Set task
Reproduce every one of the following items verbatim, preserving each line without alteration.
** BEGIN Provided records **
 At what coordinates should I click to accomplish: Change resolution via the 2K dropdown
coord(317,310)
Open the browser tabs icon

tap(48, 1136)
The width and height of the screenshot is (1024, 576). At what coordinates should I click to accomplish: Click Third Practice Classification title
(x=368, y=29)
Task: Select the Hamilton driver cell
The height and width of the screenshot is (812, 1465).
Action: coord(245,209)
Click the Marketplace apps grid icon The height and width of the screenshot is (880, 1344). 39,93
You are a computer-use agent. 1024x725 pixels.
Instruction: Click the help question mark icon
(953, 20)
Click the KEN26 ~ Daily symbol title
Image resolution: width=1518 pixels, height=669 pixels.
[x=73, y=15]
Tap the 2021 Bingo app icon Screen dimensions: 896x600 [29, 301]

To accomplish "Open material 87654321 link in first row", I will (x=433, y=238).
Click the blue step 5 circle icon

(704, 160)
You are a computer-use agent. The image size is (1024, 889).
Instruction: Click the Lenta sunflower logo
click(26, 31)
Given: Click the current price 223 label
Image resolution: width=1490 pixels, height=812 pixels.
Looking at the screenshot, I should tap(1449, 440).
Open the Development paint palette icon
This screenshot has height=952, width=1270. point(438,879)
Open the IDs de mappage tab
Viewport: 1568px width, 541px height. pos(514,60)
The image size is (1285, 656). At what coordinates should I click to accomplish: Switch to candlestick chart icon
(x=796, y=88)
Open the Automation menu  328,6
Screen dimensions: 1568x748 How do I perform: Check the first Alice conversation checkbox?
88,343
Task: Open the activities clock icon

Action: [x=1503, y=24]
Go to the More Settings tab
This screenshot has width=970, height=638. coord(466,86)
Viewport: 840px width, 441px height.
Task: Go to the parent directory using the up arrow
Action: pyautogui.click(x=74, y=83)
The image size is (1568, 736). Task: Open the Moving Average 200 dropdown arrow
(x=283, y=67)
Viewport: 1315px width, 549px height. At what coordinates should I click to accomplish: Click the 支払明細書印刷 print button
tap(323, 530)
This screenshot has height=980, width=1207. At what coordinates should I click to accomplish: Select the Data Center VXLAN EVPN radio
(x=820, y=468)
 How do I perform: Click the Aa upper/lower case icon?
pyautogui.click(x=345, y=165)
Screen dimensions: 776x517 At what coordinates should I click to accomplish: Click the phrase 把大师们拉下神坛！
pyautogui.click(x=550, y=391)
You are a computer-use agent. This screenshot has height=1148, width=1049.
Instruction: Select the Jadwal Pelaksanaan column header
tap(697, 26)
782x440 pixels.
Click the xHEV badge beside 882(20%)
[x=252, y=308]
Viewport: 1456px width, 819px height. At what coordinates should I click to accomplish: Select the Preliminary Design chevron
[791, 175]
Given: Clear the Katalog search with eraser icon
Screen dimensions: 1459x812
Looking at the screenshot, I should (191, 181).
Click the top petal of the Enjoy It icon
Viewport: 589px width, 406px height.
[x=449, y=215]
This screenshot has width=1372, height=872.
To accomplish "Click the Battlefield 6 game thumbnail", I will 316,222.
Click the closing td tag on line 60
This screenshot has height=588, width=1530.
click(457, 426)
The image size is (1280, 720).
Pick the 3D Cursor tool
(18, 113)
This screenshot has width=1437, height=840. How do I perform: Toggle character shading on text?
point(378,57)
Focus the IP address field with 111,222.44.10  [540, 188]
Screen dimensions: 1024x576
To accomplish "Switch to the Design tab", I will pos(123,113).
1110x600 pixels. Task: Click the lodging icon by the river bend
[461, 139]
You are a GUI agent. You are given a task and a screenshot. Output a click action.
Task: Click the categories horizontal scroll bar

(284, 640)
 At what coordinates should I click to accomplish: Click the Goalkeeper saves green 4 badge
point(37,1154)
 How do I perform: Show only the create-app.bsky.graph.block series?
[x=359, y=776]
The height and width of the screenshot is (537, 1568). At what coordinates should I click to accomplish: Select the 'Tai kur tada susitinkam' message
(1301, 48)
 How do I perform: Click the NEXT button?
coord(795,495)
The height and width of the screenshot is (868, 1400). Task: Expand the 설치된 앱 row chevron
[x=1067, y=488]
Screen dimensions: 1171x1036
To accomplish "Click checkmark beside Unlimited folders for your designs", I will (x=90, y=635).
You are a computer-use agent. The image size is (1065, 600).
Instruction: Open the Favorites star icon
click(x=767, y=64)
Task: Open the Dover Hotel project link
** END Provided records **
Response to the task
 At what coordinates should I click to accomplish: Change resolution via the 2K dropdown
coord(317,310)
Open the browser tabs icon

tap(48, 1136)
The width and height of the screenshot is (1024, 576). At what coordinates should I click to accomplish: Click Third Practice Classification title
(x=368, y=29)
Task: Select the Hamilton driver cell
The height and width of the screenshot is (812, 1465).
Action: coord(245,209)
Click the Marketplace apps grid icon The height and width of the screenshot is (880, 1344). 39,93
You are a computer-use agent. 1024x725 pixels.
Instruction: Click the help question mark icon
(953, 20)
Click the KEN26 ~ Daily symbol title
Image resolution: width=1518 pixels, height=669 pixels.
[x=73, y=15]
Tap the 2021 Bingo app icon Screen dimensions: 896x600 [29, 301]

To accomplish "Open material 87654321 link in first row", I will (x=433, y=238).
Click the blue step 5 circle icon

(704, 160)
You are a computer-use agent. The image size is (1024, 889).
Instruction: Click the Lenta sunflower logo
click(26, 31)
Given: Click the current price 223 label
Image resolution: width=1490 pixels, height=812 pixels.
Looking at the screenshot, I should tap(1449, 440).
Open the Development paint palette icon
This screenshot has height=952, width=1270. point(438,879)
Open the IDs de mappage tab
Viewport: 1568px width, 541px height. pos(514,60)
The image size is (1285, 656). At what coordinates should I click to accomplish: Switch to candlestick chart icon
(x=796, y=88)
Open the Automation menu  328,6
Screen dimensions: 1568x748 How do I perform: Check the first Alice conversation checkbox?
88,343
Task: Open the activities clock icon

Action: [x=1503, y=24]
Go to the More Settings tab
This screenshot has width=970, height=638. coord(466,86)
Viewport: 840px width, 441px height.
Task: Go to the parent directory using the up arrow
Action: pyautogui.click(x=74, y=83)
The image size is (1568, 736). Task: Open the Moving Average 200 dropdown arrow
(x=283, y=67)
Viewport: 1315px width, 549px height. At what coordinates should I click to accomplish: Click the 支払明細書印刷 print button
tap(323, 530)
This screenshot has height=980, width=1207. At what coordinates should I click to accomplish: Select the Data Center VXLAN EVPN radio
(x=820, y=468)
 How do I perform: Click the Aa upper/lower case icon?
pyautogui.click(x=345, y=165)
Screen dimensions: 776x517 At what coordinates should I click to accomplish: Click the phrase 把大师们拉下神坛！
pyautogui.click(x=550, y=391)
You are a computer-use agent. This screenshot has height=1148, width=1049.
Instruction: Select the Jadwal Pelaksanaan column header
tap(697, 26)
782x440 pixels.
Click the xHEV badge beside 882(20%)
[x=252, y=308]
Viewport: 1456px width, 819px height. At what coordinates should I click to accomplish: Select the Preliminary Design chevron
[791, 175]
Given: Clear the Katalog search with eraser icon
Screen dimensions: 1459x812
Looking at the screenshot, I should (191, 181).
Click the top petal of the Enjoy It icon
Viewport: 589px width, 406px height.
[x=449, y=215]
This screenshot has width=1372, height=872.
To accomplish "Click the Battlefield 6 game thumbnail", I will 316,222.
Click the closing td tag on line 60
This screenshot has height=588, width=1530.
click(457, 426)
The image size is (1280, 720).
Pick the 3D Cursor tool
(18, 113)
This screenshot has width=1437, height=840. How do I perform: Toggle character shading on text?
point(378,57)
Focus the IP address field with 111,222.44.10  [540, 188]
Screen dimensions: 1024x576
To accomplish "Switch to the Design tab", I will pos(123,113).
1110x600 pixels. Task: Click the lodging icon by the river bend
[461, 139]
You are a GUI agent. You are given a task and a screenshot. Output a click action.
Task: Click the categories horizontal scroll bar

(284, 640)
 At what coordinates should I click to accomplish: Click the Goalkeeper saves green 4 badge
point(37,1154)
 How do I perform: Show only the create-app.bsky.graph.block series?
[x=359, y=776]
The height and width of the screenshot is (537, 1568). At what coordinates should I click to accomplish: Select the 'Tai kur tada susitinkam' message
(1301, 48)
 How do I perform: Click the NEXT button?
coord(795,495)
The height and width of the screenshot is (868, 1400). Task: Expand the 설치된 앱 row chevron
[x=1067, y=488]
Screen dimensions: 1171x1036
To accomplish "Click checkmark beside Unlimited folders for your designs", I will (x=90, y=635).
You are a computer-use agent. The image size is (1065, 600).
Instruction: Open the Favorites star icon
click(x=767, y=64)
Task: Open the Dover Hotel project link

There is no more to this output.